I consider myself very lucky because I really came to the Church through having gotten and stayed sober. And then a fellowship of recovering alcoholics, who really in a lot of ways worked out the gospels way more deeply, and … in a weird way are living out the gospels in a way that are a lot deeper and richer than many people who consider themselves sort of perfect Catholics. We admit our brokenness right off the bat, and then with a sense of humor and with real sort of honesty and vulnerability and real desire to do better, we share with each other. … and then sort of offer a solution, sort of one day at a time: this is how I’m dealing with it, this is how I die to self. … Without that kind of ongoing conversation, I think it’s very hard to keep the thing going. We have to witness to it, we have to share, we have to ponder and puzzle things out. But again, if you hunger enough for that and look hard enough for it, you will find it. Christ said “Seek and you shall find. Knock and the door will be opened to you.”

A lot of times, being shattered in every way—not that God wants that to happen, but it happens in the course of things—and I think often that is the entree to the door that gets open, if one really seeks Christ, because all human stuff has really failed us. …

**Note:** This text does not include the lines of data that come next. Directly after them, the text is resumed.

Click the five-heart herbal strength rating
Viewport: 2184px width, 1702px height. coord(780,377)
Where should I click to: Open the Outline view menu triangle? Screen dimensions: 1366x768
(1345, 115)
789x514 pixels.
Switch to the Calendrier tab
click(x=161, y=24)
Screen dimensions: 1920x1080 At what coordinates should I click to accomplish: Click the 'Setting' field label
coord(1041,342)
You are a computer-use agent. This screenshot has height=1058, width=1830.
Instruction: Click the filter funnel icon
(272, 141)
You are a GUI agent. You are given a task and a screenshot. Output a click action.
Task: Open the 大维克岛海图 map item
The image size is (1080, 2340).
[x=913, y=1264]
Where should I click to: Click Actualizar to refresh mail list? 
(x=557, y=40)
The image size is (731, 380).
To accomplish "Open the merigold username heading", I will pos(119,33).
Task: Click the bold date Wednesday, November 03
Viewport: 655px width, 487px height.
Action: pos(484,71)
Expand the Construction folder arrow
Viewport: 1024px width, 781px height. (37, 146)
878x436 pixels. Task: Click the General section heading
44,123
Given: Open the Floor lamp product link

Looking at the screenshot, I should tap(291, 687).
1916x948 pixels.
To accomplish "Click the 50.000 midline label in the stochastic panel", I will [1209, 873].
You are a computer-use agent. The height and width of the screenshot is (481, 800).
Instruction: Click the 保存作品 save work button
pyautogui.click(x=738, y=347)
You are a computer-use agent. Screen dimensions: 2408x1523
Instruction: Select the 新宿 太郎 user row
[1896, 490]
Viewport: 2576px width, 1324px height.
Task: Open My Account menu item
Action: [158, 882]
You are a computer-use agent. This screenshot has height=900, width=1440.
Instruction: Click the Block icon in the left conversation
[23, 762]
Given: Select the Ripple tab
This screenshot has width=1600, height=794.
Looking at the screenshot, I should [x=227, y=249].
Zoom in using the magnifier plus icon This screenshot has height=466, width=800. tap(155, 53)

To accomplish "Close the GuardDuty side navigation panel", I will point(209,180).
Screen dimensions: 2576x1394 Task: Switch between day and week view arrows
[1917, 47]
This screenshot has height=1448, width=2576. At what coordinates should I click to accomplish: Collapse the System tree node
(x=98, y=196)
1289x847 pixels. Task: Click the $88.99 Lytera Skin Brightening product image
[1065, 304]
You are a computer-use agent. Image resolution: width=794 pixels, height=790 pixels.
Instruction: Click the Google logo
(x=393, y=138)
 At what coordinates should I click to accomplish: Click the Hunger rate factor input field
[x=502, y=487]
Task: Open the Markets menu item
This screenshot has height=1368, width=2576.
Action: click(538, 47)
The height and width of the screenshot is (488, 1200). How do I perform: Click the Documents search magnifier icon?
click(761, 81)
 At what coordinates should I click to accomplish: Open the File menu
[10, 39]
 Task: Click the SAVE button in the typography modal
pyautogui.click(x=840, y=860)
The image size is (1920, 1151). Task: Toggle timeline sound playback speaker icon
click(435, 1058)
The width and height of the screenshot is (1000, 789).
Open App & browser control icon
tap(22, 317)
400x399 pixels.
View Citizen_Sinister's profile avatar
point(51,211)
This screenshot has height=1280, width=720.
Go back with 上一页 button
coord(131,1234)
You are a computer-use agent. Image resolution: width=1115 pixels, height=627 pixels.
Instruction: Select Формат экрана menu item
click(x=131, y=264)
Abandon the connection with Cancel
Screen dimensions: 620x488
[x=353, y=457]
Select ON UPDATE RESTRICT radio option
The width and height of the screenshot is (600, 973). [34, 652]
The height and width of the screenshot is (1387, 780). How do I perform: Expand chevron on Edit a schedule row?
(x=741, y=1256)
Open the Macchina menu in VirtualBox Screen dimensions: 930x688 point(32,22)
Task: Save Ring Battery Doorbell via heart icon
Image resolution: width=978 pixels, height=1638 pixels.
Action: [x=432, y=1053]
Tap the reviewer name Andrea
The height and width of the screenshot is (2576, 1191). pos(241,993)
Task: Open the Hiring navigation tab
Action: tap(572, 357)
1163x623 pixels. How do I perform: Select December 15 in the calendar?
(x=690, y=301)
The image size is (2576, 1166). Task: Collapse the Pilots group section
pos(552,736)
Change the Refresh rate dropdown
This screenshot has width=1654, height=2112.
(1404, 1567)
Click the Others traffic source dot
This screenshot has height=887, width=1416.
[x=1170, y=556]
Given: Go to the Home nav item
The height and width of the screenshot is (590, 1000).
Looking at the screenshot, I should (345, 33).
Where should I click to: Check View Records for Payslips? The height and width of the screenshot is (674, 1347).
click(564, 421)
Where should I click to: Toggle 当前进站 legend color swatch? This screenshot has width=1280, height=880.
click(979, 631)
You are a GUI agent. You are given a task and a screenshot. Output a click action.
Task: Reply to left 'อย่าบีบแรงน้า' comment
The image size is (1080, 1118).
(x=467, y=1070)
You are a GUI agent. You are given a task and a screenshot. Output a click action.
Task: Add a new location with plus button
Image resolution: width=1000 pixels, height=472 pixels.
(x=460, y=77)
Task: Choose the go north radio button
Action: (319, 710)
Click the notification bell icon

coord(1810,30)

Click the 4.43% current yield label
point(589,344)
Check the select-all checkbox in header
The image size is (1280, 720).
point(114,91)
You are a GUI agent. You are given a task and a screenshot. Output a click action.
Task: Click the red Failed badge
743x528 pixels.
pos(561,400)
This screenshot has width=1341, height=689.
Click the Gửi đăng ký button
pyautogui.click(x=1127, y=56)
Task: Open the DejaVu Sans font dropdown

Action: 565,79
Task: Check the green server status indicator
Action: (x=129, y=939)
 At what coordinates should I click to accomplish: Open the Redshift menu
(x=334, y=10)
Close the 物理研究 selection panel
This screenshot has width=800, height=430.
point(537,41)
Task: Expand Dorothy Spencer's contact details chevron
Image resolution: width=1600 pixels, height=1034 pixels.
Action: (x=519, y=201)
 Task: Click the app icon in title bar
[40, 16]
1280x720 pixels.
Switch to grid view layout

In the culture’s eyes, I’m just increasingly just a piece of waste—67 years old, a woman, aging, solo, childless. The culture has no use for me. But in the Church, as a member of the mystical body, I have value at the table, and I have every bit a legitimate a place and as full a place as a mother of 10, as a 23-year-old woman, as a gay man who is 35 and who is faithfully following the teachings of the Church, and he too has absolutely the full place at the table as I do, because all of us are laying down our lives—literally, our body, for our friends. Because we know that that fidelity to the teachings of the Church go toward healing the whole world, toward fostering new life into the whole world.